* _Work required_
Rewrite only the part of the records that opens with the line containing "The height and width of the screenshot is (373, 455)." and closes with the line containing "Action: pos(80,43)", changing "star icon" to "star button" and keeping everything else the same.

## BEGIN Extracted entries

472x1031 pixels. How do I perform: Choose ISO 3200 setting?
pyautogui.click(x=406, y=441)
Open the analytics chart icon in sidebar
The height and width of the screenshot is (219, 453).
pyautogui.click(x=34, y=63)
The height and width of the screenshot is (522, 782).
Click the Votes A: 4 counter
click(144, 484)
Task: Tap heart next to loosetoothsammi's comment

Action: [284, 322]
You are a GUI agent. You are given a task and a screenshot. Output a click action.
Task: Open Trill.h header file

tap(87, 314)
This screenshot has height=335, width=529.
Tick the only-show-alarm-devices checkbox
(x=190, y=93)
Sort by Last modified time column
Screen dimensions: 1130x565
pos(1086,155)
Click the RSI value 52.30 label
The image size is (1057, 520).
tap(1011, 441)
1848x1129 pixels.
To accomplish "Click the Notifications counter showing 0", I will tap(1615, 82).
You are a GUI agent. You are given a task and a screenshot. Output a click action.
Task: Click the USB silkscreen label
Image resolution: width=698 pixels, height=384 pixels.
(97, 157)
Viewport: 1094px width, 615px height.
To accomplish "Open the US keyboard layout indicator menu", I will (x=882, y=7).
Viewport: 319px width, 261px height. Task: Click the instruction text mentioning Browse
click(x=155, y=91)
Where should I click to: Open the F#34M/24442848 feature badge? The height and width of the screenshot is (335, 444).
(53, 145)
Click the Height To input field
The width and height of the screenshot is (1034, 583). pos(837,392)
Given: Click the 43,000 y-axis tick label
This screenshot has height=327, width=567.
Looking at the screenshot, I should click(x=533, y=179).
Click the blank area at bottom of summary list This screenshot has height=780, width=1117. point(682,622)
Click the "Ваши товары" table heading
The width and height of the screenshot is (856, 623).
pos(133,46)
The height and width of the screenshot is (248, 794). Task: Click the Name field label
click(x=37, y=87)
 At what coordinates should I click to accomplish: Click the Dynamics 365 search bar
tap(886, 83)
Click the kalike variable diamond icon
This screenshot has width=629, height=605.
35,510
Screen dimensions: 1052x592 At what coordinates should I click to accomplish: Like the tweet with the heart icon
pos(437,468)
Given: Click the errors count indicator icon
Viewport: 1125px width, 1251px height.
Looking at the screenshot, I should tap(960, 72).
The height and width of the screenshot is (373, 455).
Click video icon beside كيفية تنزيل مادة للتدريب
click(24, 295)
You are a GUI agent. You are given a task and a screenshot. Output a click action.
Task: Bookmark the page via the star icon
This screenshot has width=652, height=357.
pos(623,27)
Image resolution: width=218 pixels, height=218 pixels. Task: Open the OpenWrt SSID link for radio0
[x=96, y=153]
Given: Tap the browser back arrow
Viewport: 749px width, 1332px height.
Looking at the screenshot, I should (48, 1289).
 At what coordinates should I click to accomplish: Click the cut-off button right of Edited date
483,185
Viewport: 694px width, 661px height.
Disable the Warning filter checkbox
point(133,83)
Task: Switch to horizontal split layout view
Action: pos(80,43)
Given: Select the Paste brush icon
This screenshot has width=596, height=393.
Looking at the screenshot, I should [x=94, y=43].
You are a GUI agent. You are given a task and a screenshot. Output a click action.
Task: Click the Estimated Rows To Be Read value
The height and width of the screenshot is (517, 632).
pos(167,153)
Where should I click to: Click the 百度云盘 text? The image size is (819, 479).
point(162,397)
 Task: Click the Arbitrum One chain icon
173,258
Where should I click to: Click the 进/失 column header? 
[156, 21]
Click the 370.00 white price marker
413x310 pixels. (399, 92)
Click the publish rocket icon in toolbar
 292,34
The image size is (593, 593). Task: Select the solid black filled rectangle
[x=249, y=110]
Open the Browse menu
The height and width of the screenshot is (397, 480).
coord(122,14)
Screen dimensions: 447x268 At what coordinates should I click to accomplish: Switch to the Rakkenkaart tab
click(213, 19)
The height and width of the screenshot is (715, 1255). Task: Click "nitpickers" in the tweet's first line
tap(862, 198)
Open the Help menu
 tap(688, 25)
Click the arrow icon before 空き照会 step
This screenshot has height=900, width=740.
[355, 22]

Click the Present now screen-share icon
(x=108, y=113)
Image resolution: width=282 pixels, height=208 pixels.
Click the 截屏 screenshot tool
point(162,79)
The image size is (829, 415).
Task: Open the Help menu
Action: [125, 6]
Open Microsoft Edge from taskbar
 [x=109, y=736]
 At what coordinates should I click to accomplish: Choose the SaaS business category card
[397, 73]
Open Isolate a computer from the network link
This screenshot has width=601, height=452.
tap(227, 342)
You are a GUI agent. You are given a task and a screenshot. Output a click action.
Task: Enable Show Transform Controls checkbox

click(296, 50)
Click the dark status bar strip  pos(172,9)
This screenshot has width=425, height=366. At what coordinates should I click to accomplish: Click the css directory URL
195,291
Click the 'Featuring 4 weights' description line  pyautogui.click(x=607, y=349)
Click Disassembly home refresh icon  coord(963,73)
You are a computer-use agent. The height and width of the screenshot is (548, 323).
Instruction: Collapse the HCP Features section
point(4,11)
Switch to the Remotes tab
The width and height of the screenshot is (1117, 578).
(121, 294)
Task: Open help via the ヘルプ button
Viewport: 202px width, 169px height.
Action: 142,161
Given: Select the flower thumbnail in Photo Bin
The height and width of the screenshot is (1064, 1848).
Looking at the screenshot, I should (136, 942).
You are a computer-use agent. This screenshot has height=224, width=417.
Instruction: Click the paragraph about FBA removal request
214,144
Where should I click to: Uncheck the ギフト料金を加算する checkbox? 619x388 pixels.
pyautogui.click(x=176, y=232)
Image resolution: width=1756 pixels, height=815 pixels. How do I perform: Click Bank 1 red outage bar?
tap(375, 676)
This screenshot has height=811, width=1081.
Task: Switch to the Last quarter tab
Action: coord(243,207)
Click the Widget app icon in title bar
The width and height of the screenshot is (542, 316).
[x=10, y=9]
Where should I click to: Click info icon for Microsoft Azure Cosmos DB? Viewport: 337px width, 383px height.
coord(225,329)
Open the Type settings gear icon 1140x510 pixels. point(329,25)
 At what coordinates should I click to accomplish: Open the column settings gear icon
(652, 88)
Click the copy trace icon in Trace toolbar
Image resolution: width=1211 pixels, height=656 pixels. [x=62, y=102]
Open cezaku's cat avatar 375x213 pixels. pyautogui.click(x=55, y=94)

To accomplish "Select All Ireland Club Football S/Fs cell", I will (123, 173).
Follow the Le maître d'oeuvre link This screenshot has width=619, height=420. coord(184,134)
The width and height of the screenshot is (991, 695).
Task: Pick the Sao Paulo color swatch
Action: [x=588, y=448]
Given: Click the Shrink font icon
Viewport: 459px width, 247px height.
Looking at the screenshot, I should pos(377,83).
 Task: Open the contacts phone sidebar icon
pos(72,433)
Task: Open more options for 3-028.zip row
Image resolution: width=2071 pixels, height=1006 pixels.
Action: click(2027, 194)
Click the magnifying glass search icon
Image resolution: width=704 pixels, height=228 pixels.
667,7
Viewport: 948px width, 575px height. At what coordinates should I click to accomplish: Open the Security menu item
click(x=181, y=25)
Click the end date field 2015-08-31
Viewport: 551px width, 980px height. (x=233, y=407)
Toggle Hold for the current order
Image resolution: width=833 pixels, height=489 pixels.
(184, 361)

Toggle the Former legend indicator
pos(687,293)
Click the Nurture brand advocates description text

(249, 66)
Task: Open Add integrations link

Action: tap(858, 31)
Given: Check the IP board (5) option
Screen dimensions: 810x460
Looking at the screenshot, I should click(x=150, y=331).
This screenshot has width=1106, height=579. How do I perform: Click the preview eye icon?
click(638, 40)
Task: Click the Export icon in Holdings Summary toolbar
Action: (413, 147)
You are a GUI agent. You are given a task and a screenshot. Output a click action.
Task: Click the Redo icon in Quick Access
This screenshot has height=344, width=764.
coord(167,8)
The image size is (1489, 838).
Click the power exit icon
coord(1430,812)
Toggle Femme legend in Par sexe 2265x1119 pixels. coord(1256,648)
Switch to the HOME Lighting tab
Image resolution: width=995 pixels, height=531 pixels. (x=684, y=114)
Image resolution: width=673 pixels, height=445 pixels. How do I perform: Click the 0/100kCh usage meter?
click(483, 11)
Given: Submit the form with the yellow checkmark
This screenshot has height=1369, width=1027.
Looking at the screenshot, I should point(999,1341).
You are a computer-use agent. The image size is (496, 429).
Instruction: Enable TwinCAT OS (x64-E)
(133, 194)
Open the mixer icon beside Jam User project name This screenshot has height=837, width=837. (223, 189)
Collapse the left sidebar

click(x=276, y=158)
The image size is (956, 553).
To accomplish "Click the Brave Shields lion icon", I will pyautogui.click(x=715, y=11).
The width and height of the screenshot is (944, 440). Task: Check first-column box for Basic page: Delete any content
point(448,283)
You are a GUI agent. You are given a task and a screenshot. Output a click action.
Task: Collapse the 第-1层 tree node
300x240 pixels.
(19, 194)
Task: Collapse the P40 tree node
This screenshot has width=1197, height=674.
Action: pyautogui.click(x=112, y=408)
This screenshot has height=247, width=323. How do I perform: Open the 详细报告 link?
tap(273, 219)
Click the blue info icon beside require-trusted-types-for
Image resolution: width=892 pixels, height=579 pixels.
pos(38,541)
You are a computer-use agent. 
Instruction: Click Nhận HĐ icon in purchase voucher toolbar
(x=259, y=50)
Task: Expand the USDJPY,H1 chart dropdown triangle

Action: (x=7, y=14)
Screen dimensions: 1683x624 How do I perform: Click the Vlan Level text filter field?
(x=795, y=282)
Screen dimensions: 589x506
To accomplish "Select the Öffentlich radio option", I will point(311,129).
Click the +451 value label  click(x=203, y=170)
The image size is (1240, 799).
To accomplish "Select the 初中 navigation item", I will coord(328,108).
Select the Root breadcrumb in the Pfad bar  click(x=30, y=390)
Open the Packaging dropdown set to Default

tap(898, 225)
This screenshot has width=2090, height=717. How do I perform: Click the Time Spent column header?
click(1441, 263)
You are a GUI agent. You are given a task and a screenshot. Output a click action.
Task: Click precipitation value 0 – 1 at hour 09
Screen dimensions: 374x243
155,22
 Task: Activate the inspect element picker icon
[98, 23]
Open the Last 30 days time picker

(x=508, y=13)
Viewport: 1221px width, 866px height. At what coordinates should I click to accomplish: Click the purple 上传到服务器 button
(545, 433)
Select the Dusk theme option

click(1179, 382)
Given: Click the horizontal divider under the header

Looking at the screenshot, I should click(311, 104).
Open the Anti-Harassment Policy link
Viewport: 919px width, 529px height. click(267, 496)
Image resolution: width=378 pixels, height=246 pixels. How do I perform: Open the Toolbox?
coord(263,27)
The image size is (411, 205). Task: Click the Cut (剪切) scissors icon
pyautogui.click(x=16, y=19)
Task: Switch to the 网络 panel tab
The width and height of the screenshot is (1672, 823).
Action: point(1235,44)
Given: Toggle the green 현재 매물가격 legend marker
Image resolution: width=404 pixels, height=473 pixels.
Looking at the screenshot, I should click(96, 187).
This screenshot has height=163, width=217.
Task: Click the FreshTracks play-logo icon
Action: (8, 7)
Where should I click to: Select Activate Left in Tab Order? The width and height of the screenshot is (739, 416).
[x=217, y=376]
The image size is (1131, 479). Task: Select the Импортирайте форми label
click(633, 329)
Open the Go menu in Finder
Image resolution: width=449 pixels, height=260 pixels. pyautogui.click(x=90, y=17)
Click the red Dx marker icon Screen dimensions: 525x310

## END Extracted entries

* _The output_
The height and width of the screenshot is (373, 455).
Click video icon beside كيفية تنزيل مادة للتدريب
click(24, 295)
You are a GUI agent. You are given a task and a screenshot. Output a click action.
Task: Bookmark the page via the star button
This screenshot has width=652, height=357.
pos(623,27)
Image resolution: width=218 pixels, height=218 pixels. Task: Open the OpenWrt SSID link for radio0
[x=96, y=153]
Given: Tap the browser back arrow
Viewport: 749px width, 1332px height.
Looking at the screenshot, I should (48, 1289).
 At what coordinates should I click to accomplish: Click the cut-off button right of Edited date
483,185
Viewport: 694px width, 661px height.
Disable the Warning filter checkbox
point(133,83)
Task: Switch to horizontal split layout view
Action: pos(80,43)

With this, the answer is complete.